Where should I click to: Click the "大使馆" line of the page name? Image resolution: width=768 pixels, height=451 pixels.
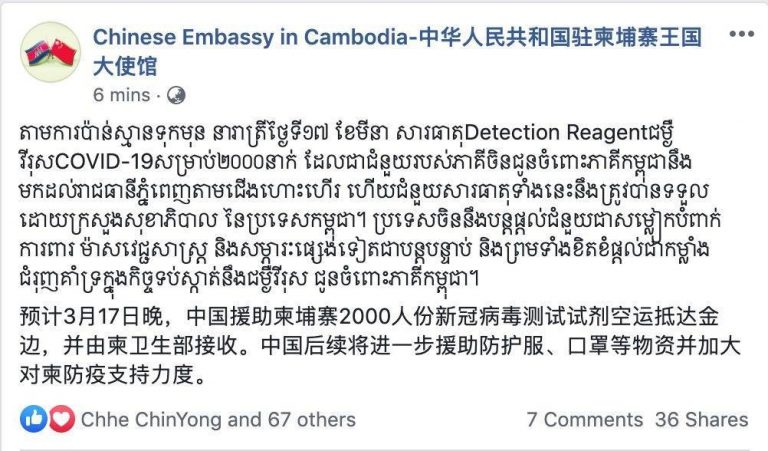click(x=125, y=67)
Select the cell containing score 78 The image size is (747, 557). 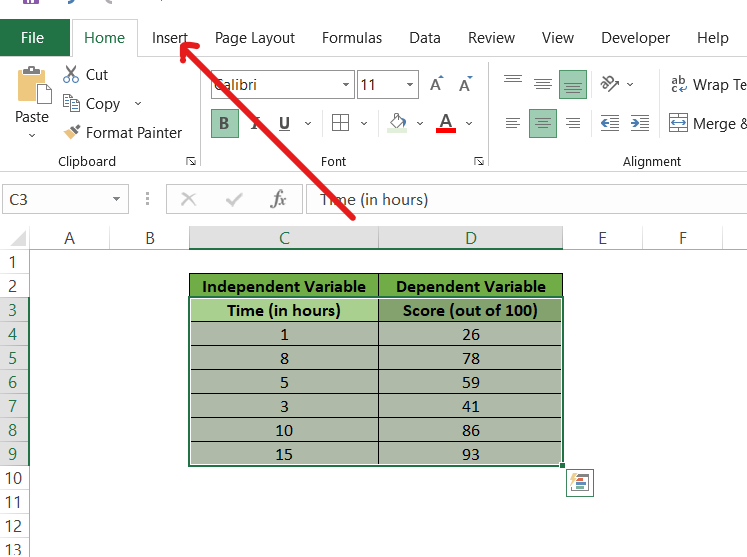point(470,358)
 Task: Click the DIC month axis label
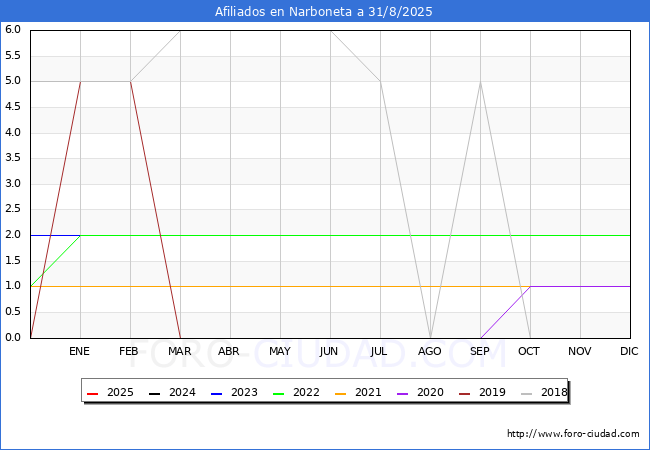629,352
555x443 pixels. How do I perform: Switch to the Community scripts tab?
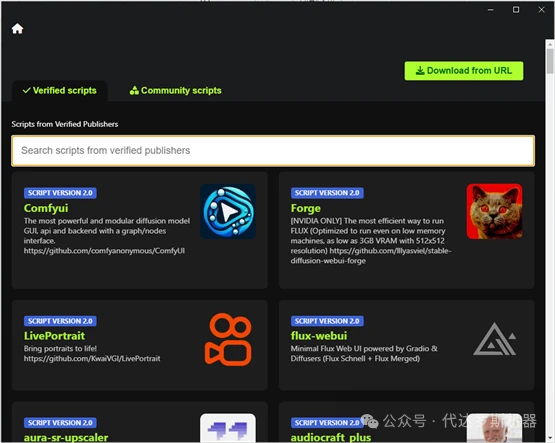click(176, 91)
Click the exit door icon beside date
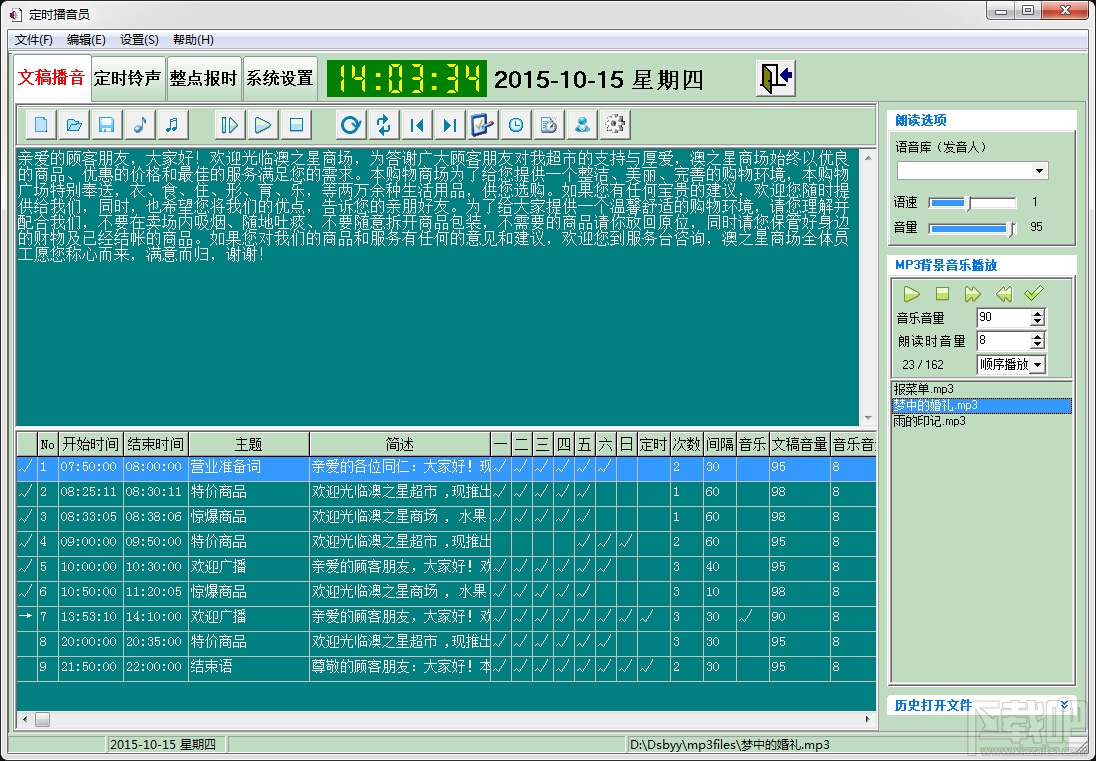The image size is (1096, 761). point(775,78)
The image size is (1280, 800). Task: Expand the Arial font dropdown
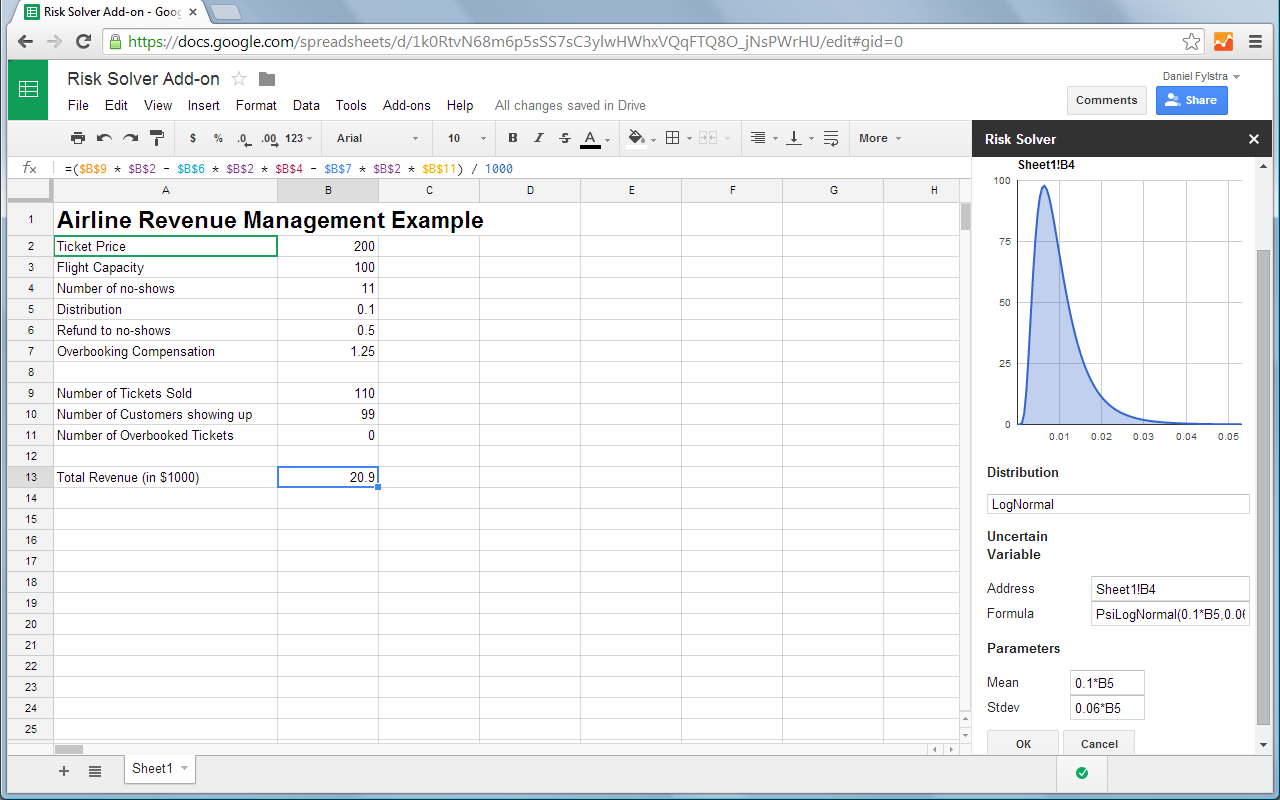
· · ·
■ REQUIREMENT
Find the line containing "Click the exit door icon beside date" in the listing above. Please restate word for word that line through the last one, leaving out the pictures.

■ EXERCISE RESPONSE
Click the exit door icon beside date
The image size is (1096, 761). point(775,78)
The image size is (1280, 800). Task: Expand the Arial font dropdown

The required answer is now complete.